画像:竹取物語絵巻 中巻(出典:立教大学デジタルライブラリ)

ちなみに、「おつむり」のような宮中の女官が用いた言葉は「女房言葉(女房詞)」と呼ばれ、「お」がつく例としては、現代でも「おかか」「おかず」「おでん」「おにぎり(おむすび)」などが使われている。

てんてんは天々?

精選版 日本国語大辞典によれば、「てんてん」の意味は「頭をいう幼児語。つむり。」と解説されており、漢字では「天々」と表記されている。

この解説によれば、「おつむてんてん」の「おつむ」も「てんてん」も、両方とも頭を意味する幼児語ということになる。

ここでの「天」は高い場所を意味しており、「脳天」の「天」と同様の意味合いで使われている。

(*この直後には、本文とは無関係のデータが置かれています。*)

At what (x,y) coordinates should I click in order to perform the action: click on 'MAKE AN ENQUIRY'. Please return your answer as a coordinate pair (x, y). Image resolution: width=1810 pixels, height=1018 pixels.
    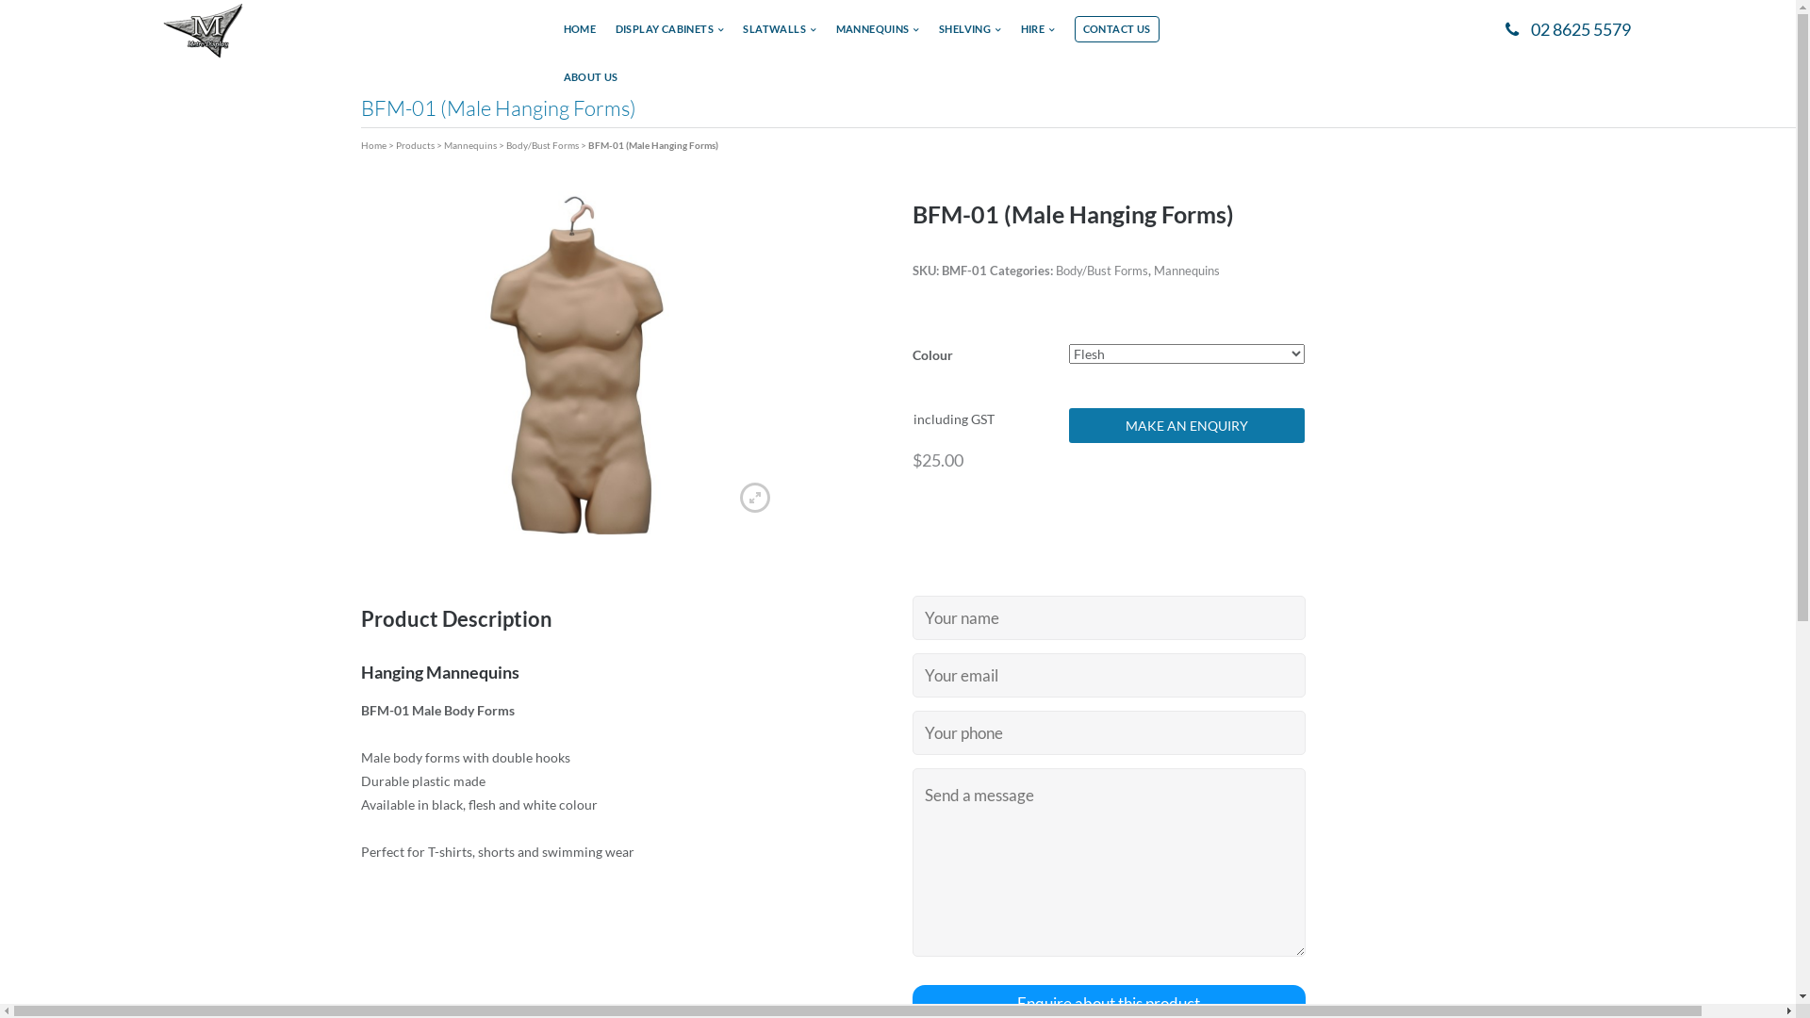
    Looking at the image, I should click on (1185, 425).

「天」を繰り返すのは、「手」を繰り返して「おてて」という幼児語になるのに近い用法だろう。赤ん坊が這って歩く「ハイハイ」も同じ。

擬音語としての「てんてん」

「てんてん」という言葉は、「てんつくてんてん」などのように、お囃子(はやし)の太鼓を叩くときの擬音として使われる場合も少なくない。

また、手まり・ゴムボールを手でつく場合にも「てんてん」という表現が用いられる(参照:童謡『まりと殿様(てんてんてんまり てんてまり)』)。

幼児をあやす際の「おつむてんてん」では、頭を手でポンポンと軽く叩く動作を行うが、これはまさに太鼓(小鼓・大鼓)や手まりを「てんてん」と叩く・つく動作と類似している。

つまり、「おつむてんてん」の「てんてん」には、頭を意味する「天々」の他にも、鼓や手まりなどを軽く叩く・つく際の擬音語としての意味合いも暗に込められているのではないだろうか。

あたまてんてん

江戸時代頃の「おつむてんてん」には、「おつむ」ではなく「あたま」、つまり「あたまてんてん」と呼称されていた例も見られる。

とかく子供達は
いたいけがよいものぢゃ
〈略〉
冠(かむ)り冠り しほの目
頭(アタマ)てんてんよ

<引用:荻江節・面かぶり(1765頃)>

「面かぶり」とは、江戸時代から存在する歌舞伎・浄瑠璃・長唄の演目の一つ。「童子戯面被(どうじの たわむれ めんかぶり)」とも題される。

「冠(かむ)り冠り しほの目」の部分は、現代では『ちょち ちょち あわわ』という古い手遊び歌・あやし歌のルーツと考えられる。

この「あたまてんてん」という言い方が、江戸時代には一般的だったのか、それともこの歌舞伎・浄瑠璃の中だけの例外的な言い方だったのかは不明だ。